→ **DOCUMENT TEXT**:
Ansible Container: Chronicle of a Death Foretold

Alright, here’s what’s up:

TL;DR

We tried Ansible Container. We’d rather keep using Dockerfiles for image builds: creating a Docker image and provisioning servers with Ansible are two very different things. Different in terms of lifecycle, philosophy and workflow. So different, that in our opinion, they’re not compatible.

Wanna know why? Read on.

Disclaimer: While the current status of Ansible Container is not clear, it seems that during the writing of this article the tool has been deprecated: https://github.com/ansible/ansible-container/commit/2fa778a7c8d1699672314ac0b89c53554f435cb7. After the limitations we noticed, we won't say that we didn't see that coming...

Friendly reminders (because we’re friendly)

Ansible

Ansible is an automation software which allows you to do provisioning, configuration and deployment tasks. Everything is written in a neat, simple, easily readable YAML format, which is way better than old school Bash scripts. But it remains code, Infrastructure as Code.

We won’t go deep into the details but we can say it has been a game-changer regarding automated configuration and deployment because of its simplicity: you only need SSH access to a server and that’s all. Every action is done from a centralized server (which can be your computer, but it’s usually a CI/CD server such as Jenkins) which connects to the other servers using SSH in order to execute actions (most of the time, that means running Python code). Simple, easy, efficient.

One of the cool abstraction of Ansible are the Roles which are a way to describe how to setup an application without knowing the target host in advance, in a reusable way.

Docker

Docker is the de-facto container management tool. It allows you to build and manage images, from which you can create containers. You can use Docker to do this last part too if you want. Usually, when developing using a container-oriented workflow, you will use Docker in order to package your application.

Sadly, the process of creating Docker images isn’t perfect. This, for example, is the sample Dockerfile used in order to create an Elasticsearch image:

FROM openjdk:8-jre

# grab gosu for easy step-down from root
ENV GOSU_VERSION 1.10
RUN set -x \
 && wget -O /usr/local/bin/gosu "https://github.com/tianon/gosu/releases/download/$GOSU_VERSION/gosu-$(dpkg --print-architecture)" \
 && wget -O /usr/local/bin/gosu.asc "https://github.com/tianon/gosu/releases/download/$GOSU_VERSION/gosu-$(dpkg --print-architecture).asc" \
 && export GNUPGHOME="$(mktemp -d)" \
 && gpg --keyserver ha.pool.sks-keyservers.net --recv-keys B42F6819007F00F88E364FD4036A9C25BF357DD4 \
 && gpg --batch --verify /usr/local/bin/gosu.asc /usr/local/bin/gosu \
 && rm -rf "$GNUPGHOME" /usr/local/bin/gosu.asc \
 && chmod +x /usr/local/bin/gosu \
 && gosu nobody true

RUN set -ex; \
# https://artifacts.elastic.co/GPG-KEY-elasticsearch
 key='46095ACC8548582C1A2699A9D27D666CD88E42B4'; \
 export GNUPGHOME="$(mktemp -d)"; \
 gpg --keyserver ha.pool.sks-keyservers.net --recv-keys "$key"; \
 gpg --export "$key" > /etc/apt/trusted.gpg.d/elastic.gpg; \
 rm -rf "$GNUPGHOME"; \
 apt-key list

# https://www.elastic.co/guide/en/elasticsearch/reference/current/setup-repositories.html
# https://www.elastic.co/guide/en/elasticsearch/reference/5.0/deb.html
RUN set -x \
 && apt-get update && apt-get install -y --no-install-recommends apt-transport-https && rm -rf /var/lib/apt/lists/* \
 && echo 'deb https://artifacts.elastic.co/packages/5.x/apt stable main' > /etc/apt/sources.list.d/elasticsearch.list

ENV ELASTICSEARCH_VERSION 5.6.8
ENV ELASTICSEARCH_DEB_VERSION 5.6.8

RUN set -x \
 \
# don't allow the package to install its sysctl file (causes the install to fail)

→ **EXTRACTED ENTRIES**:
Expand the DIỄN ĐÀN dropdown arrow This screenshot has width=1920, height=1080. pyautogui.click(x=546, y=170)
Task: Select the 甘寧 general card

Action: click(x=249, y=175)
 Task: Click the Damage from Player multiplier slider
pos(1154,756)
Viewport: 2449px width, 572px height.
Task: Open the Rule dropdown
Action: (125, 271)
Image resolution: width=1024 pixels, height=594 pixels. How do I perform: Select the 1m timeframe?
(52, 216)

→ **WORK TO COMPLETE**:
1 > Answer these from the Ansible Container article:
(a) What does Ansible need on a server, and nothing more?
(b) Which base image does the sample Elasticsearch Dockerfile start from?
(c) What value does that Dockerfile set for ELASTICSEARCH_VERSION?
2 > Write the next part of the Ansible Container article, picking up right after its last line.

→ **ANSWERS GIVEN**:
1 >
(a) SSH access.
(b) openjdk:8-jre
(c) 5.6.8

2 >
# Failed to write '262144' to '/proc/sys/vm/max_map_count': Read-only file system
 && dpkg-divert --rename /usr/lib/sysctl.d/elasticsearch.conf \
 \
 && apt-get update \
 && apt-get install -y --no-install-recommends "elasticsearch=$ELASTICSEARCH_DEB_VERSION" \
 && rm -rf /var/lib/apt/lists/*

ENV PATH /usr/share/elasticsearch/bin:$PATH

WORKDIR /usr/share/elasticsearch

RUN set -ex \
 && for path in \
 ./data \
 ./logs \
 ./config \
 ./config/scripts \
 ; do \
 mkdir -p "$path"; \
 chown -R elasticsearch:elasticsearch "$path"; \
 done

COPY config ./config

VOLUME /usr/share/elasticsearch/data

COPY docker-entrypoint.sh /

EXPOSE 9200 9300
ENTRYPOINT ["/docker-entrypoint.sh"]
CMD ["elasticsearch"]

It makes you want to die, doesn’t it? It’s complex, verbose and hard to interpret. What are the logic steps involved in the construction of this image? If you spend some (a lot) of time reading this Dockerfile in order to understand what it does, you will realize that it starts from an openjdk image, it installs gosu, and then it does a lot of things in order to install Elasticsearch.

Ansible Container

Now imagine this: you work with your infrastructure in the cloud, and you configure and deploy everything using Ansible. You have a huge galaxy of roles that allow you to do many things related to your application (like installing Java and Zookeeper, to name a few). You want to transform your workflow in order to start using a container-based approach, but you don’t want to lose all your Ansible resources.

What if instead of doing all that, you do this:

---
- host: container
  roles:
  - gosu
  - elasticsearch

Wouldn’t that be great? Wouldn’t it? Yes it would.

So we started looking around and we realized that there’s a tool called Ansible Container.

From its homepage:

WHY NOT BUILD YOUR CONTAINERS WITH ANSIBLE PLAYBOOKS? NOW YOU CAN.

Ansible Container represents an end to the command && command && command (and so on) syntax you’ve been struggling with to build containers.

Sounds pretty good, doesn’t it? Let’s take a look into it.

Let’s play!

Overview

In order to play with Ansible Container, we’re going to deploy our own simple Scala application which uses ZooKeeper in order to manage its state.

Our application

Description

Our application is dead simple:

  • First, it reads its configuration from the /etc/archiver.conf file ;
  • For each cycle on configured frequency, it looks for files under the configured directory. If it finds any, it compresses them and then it deletes the original files.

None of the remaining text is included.